**Given records**:
_ _ _
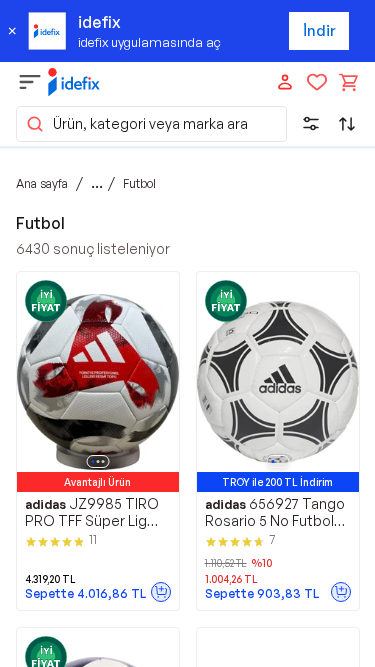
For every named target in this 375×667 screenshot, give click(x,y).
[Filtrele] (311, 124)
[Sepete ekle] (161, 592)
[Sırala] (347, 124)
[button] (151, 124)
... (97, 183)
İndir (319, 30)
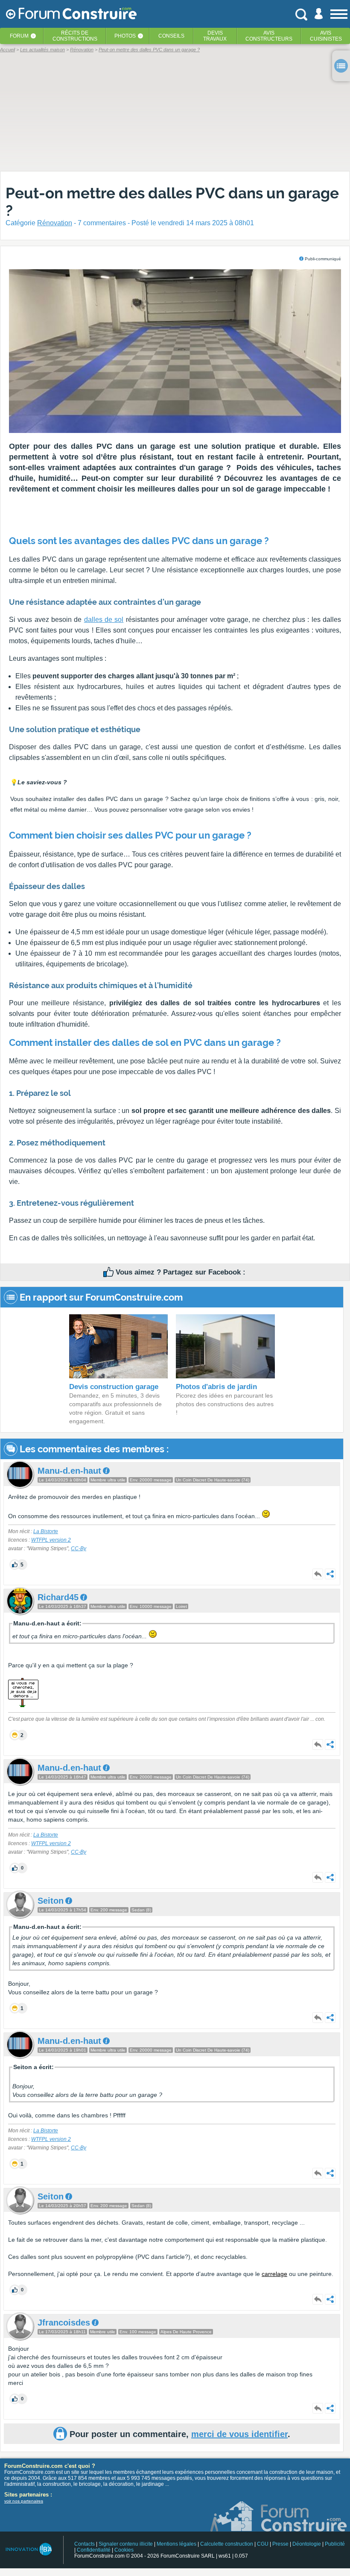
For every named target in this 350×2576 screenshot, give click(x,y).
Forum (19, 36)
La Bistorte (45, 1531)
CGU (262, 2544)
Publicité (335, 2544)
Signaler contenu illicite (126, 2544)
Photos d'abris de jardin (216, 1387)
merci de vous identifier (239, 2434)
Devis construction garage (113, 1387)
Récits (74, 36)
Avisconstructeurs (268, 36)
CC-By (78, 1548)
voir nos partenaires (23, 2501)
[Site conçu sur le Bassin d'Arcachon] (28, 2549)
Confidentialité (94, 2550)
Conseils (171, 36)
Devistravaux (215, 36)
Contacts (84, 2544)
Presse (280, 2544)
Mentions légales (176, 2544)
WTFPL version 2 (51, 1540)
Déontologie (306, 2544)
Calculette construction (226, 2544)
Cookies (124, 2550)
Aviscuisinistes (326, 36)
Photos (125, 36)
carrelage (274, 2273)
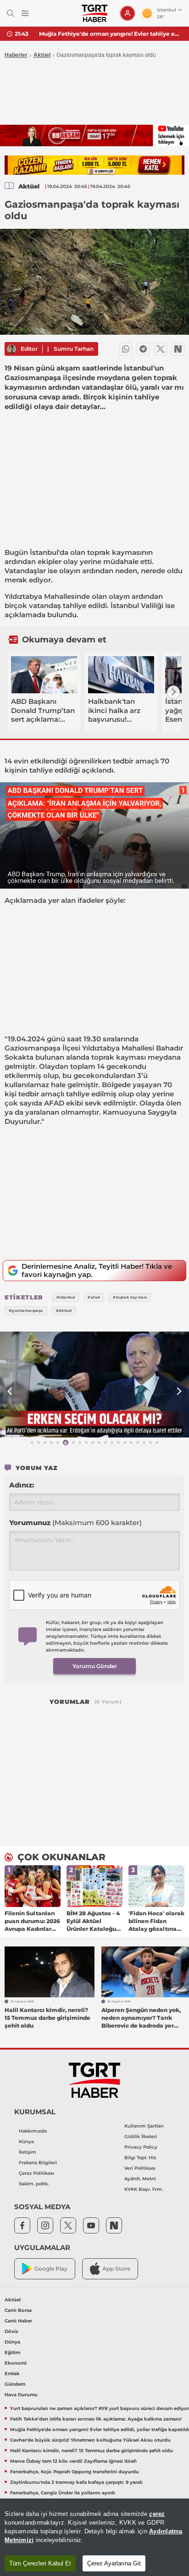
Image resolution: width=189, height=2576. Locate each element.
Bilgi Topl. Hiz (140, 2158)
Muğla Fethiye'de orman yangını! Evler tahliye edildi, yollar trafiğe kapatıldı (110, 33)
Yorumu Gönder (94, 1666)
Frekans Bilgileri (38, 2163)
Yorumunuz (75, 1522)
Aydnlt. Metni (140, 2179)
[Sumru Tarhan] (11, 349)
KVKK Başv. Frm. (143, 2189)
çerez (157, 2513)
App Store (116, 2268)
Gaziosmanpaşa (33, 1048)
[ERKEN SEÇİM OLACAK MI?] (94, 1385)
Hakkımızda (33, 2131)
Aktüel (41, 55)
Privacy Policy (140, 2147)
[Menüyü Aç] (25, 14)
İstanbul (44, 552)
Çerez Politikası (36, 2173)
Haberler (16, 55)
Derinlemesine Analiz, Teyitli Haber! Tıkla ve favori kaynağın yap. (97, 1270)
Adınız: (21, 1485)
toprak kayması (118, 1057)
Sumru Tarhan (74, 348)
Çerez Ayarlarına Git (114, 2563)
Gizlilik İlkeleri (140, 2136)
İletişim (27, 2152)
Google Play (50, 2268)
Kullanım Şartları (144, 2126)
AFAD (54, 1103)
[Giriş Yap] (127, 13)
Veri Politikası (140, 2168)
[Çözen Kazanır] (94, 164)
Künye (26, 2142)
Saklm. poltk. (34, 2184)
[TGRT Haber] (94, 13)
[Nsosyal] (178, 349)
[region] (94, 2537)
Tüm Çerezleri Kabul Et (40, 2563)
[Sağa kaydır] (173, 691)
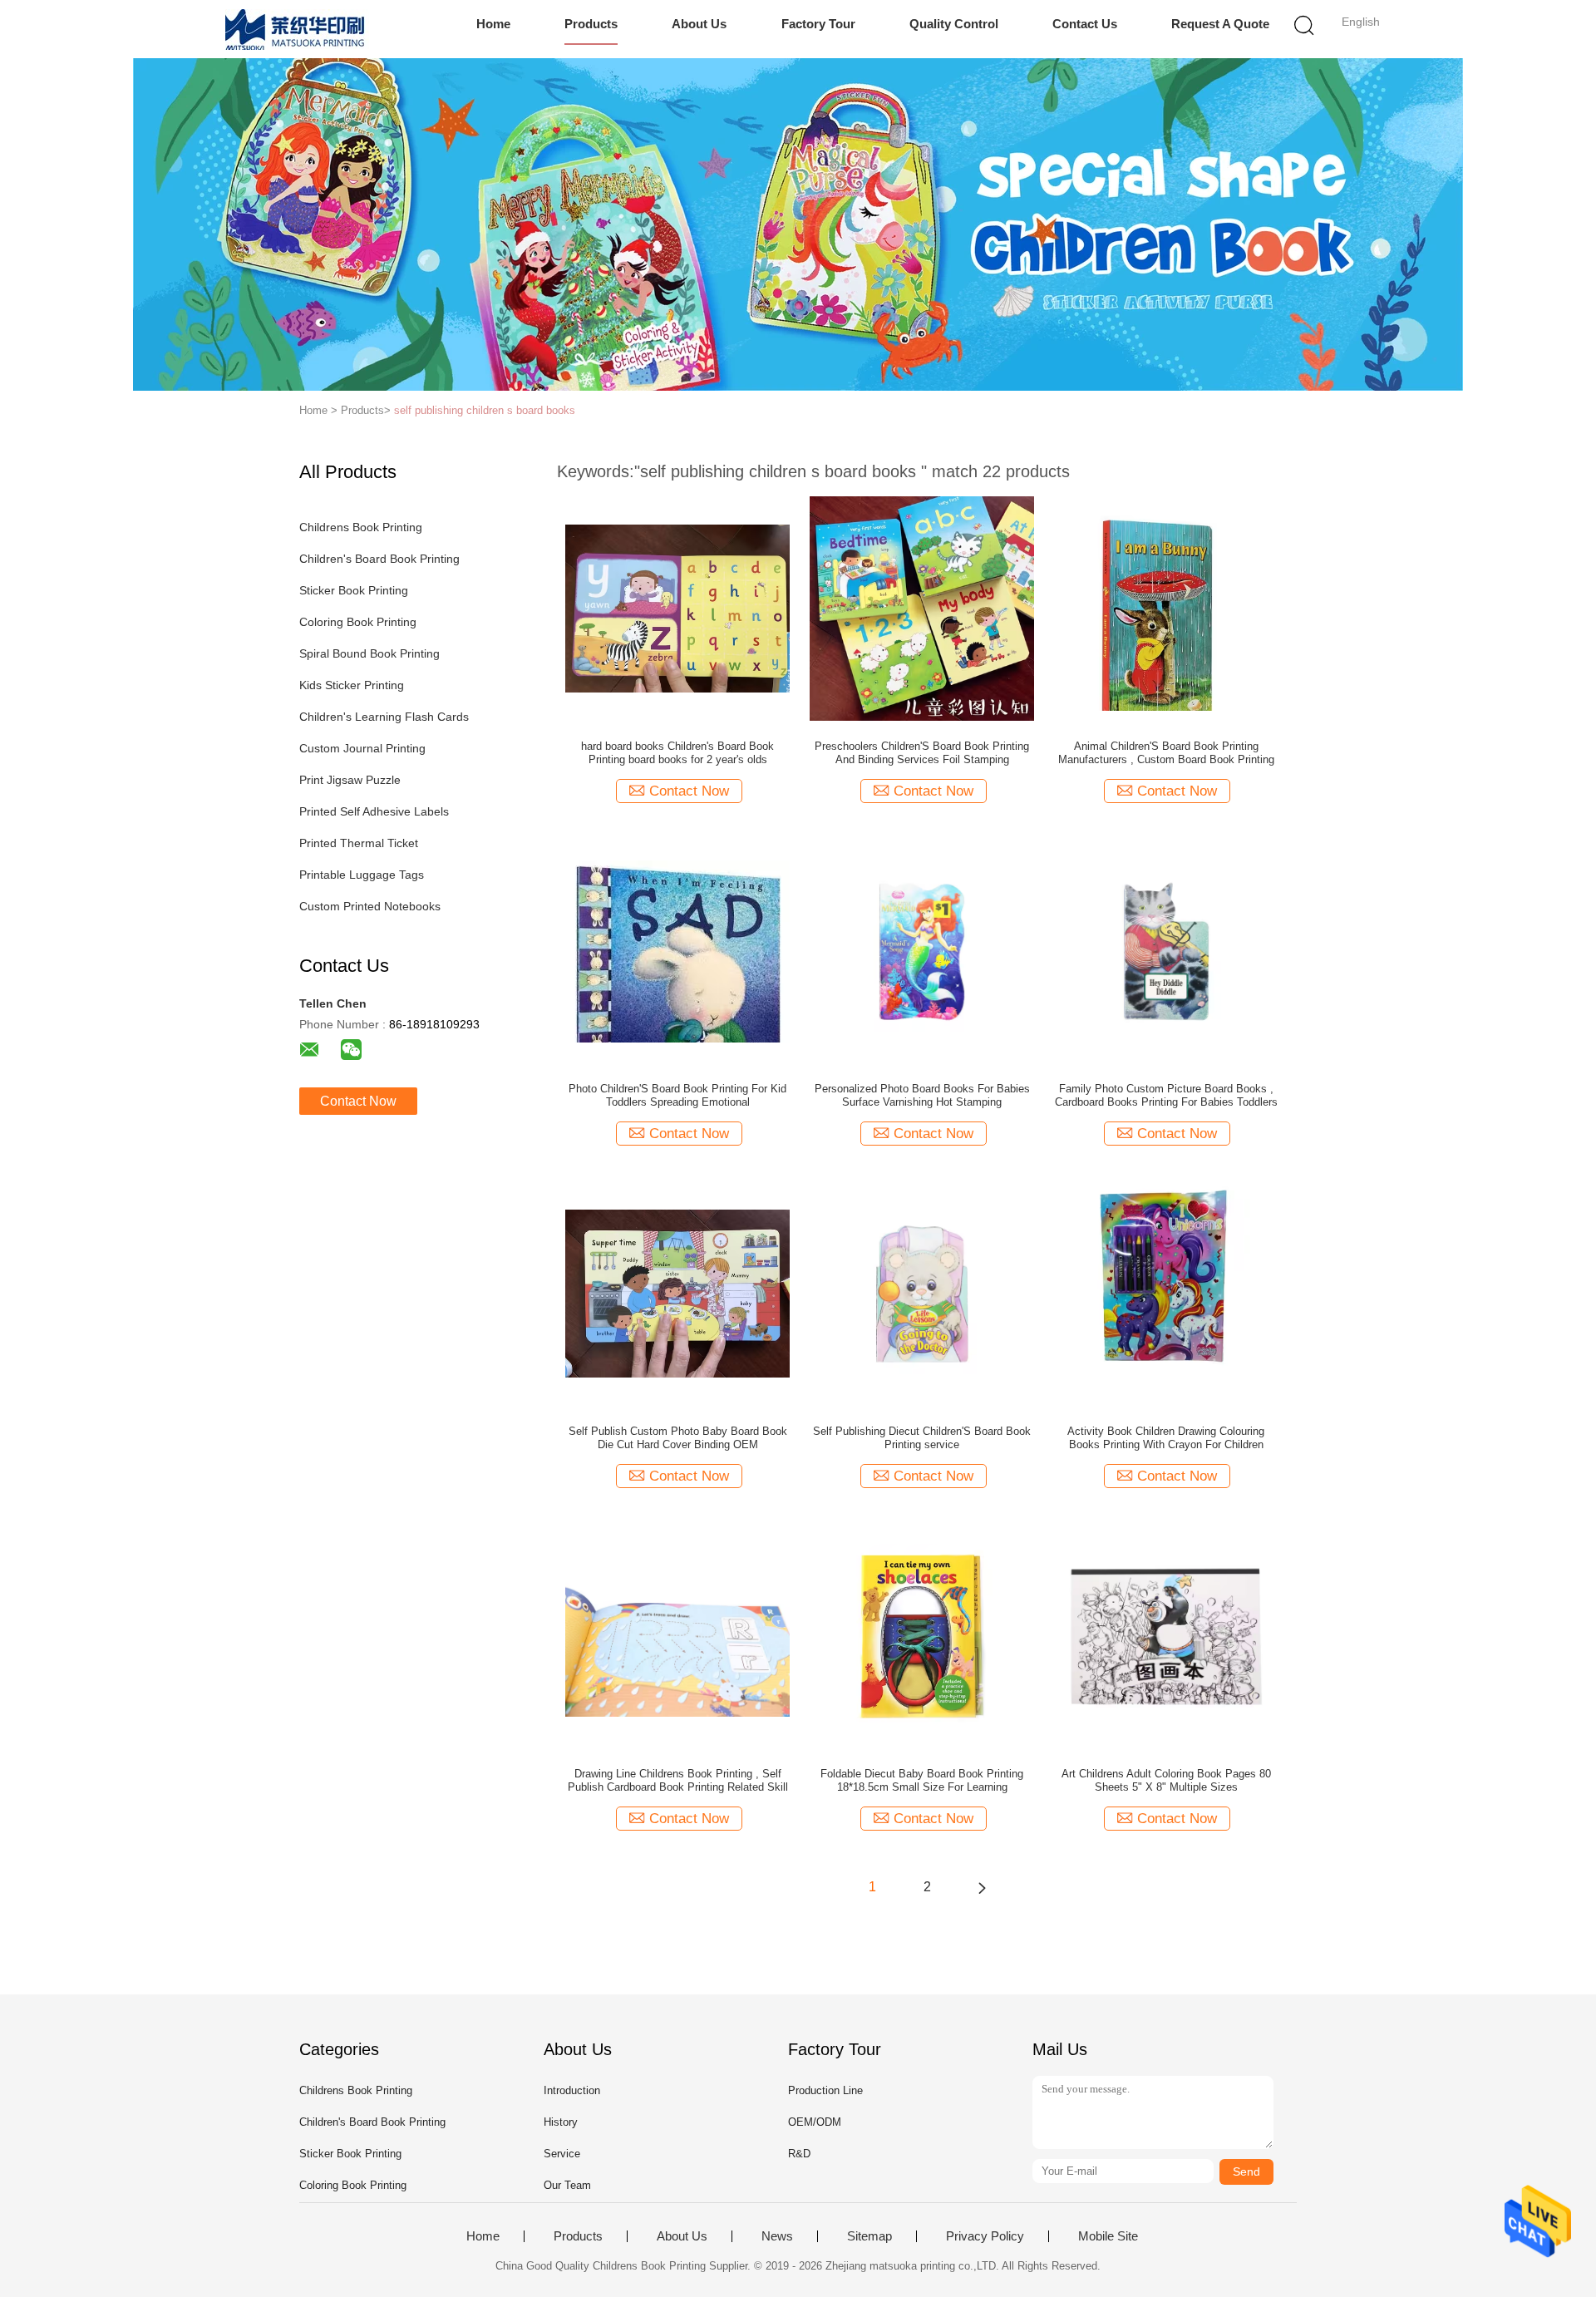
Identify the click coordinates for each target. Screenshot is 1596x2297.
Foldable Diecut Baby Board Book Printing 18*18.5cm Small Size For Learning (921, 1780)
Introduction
_ _ _
**Work to be completed**:
Count every line of the records above in which the string "construction" appears. The number alone is to be given.

**Expected output**:
2